Talked with Questerre QUE.to and Corridor has new presentation today, Fracking legal with Bill 106

Questerre told me he thinks they will be fracking on Utica in Quebec in 2018. The bill legalized it and passed by big margin. He said the regulations will have to be created, but that things look good.

Corridor has no commented on Bill 106 yet. They have even more to gain.
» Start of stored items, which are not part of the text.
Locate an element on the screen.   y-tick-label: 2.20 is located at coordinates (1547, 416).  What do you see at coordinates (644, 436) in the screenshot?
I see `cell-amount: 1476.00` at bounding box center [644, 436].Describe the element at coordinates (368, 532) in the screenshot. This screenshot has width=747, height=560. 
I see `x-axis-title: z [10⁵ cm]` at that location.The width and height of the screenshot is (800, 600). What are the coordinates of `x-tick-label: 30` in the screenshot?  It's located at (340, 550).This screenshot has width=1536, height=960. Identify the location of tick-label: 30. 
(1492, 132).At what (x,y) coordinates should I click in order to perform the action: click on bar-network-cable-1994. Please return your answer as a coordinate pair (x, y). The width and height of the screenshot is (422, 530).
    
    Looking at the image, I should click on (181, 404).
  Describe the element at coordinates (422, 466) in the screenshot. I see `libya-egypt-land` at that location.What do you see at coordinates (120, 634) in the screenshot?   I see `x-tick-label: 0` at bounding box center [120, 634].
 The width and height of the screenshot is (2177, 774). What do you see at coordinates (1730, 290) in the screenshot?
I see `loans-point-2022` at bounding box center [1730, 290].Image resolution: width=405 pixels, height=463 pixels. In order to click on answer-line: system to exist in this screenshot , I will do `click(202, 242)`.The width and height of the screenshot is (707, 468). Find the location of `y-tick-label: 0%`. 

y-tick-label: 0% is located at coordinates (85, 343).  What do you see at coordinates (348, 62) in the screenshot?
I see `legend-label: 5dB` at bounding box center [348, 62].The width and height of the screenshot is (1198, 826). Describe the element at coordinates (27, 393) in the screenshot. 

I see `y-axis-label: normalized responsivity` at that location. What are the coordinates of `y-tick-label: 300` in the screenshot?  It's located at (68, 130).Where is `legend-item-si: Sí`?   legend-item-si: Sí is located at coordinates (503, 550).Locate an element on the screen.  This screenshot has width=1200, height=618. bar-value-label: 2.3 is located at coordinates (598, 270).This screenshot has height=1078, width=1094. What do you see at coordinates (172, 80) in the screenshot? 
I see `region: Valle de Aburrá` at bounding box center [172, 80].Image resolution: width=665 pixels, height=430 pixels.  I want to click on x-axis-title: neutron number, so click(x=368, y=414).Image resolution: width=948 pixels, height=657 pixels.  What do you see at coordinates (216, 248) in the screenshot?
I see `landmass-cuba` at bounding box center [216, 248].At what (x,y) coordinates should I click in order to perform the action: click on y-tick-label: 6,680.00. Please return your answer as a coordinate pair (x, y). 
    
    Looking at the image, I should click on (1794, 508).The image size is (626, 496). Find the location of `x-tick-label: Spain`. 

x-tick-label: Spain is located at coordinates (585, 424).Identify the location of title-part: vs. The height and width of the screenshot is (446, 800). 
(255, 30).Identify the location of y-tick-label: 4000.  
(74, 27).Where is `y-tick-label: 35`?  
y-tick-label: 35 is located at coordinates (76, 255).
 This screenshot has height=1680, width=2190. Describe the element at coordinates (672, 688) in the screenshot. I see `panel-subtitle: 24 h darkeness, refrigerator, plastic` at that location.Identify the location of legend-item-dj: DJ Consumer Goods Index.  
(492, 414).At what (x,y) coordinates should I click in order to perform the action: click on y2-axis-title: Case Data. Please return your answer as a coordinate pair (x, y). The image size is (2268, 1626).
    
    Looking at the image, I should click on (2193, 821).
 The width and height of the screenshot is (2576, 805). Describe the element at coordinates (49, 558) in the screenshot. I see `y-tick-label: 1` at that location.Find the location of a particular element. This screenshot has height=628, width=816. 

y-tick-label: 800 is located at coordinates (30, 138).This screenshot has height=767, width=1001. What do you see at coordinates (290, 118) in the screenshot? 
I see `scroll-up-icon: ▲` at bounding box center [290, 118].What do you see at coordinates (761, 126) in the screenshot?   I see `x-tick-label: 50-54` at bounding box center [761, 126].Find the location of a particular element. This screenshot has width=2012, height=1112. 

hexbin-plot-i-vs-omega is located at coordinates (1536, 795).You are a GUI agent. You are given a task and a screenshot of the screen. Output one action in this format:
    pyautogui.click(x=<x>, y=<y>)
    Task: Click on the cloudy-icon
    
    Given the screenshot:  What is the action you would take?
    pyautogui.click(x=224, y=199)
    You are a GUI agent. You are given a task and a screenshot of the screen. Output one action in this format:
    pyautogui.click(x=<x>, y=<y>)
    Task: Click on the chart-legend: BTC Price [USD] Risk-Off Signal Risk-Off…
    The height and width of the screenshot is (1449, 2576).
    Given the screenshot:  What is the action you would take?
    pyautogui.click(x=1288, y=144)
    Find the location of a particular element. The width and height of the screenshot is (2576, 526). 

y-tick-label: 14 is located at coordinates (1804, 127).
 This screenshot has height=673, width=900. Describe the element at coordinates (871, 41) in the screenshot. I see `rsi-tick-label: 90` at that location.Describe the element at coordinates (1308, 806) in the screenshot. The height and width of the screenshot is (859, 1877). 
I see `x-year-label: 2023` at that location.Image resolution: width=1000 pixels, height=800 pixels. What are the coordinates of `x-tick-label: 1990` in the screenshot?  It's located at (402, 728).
Corridor (CDH) has near 200 kilometer long Anticosti Island and they figure it has about same oil resources as the Utica in Ohio

Anticosti Macasty versus Ohio Utica shale
• Anticosti Island is large enough to cover the productive Utica shale trend. • Similar to Ohio, Anticosti is in thermal window for oil, liquid rich gas and dry gas • Oil window is < 1.1 Ro, liquid-rich gas is between 1.1 and 1.4 and dry gas is > 1.4 • Pay thickness, total organic carbon, and clay content are similar in Anticosti and Ohio • Both contain light oil and NGL’s •
Recent production from Ohio Horizontal Wells*: ? 1493 producing wells ?
4.24 Bcf/d ?
46,518 bbls/d of oil

The IR guy is gone for Christmas at Corridor, so talked with QUE as both in same boat.

Corridor already has special permits to do three wells with fracking on Anticosti which will finish in 2017.

Corridor has so much cash ($30 million working capital) the Enterprise value is only $15 million. They are looking at buying things in western Canada with all their cash.

Today they also PRed they have hedged their gas a fair amount.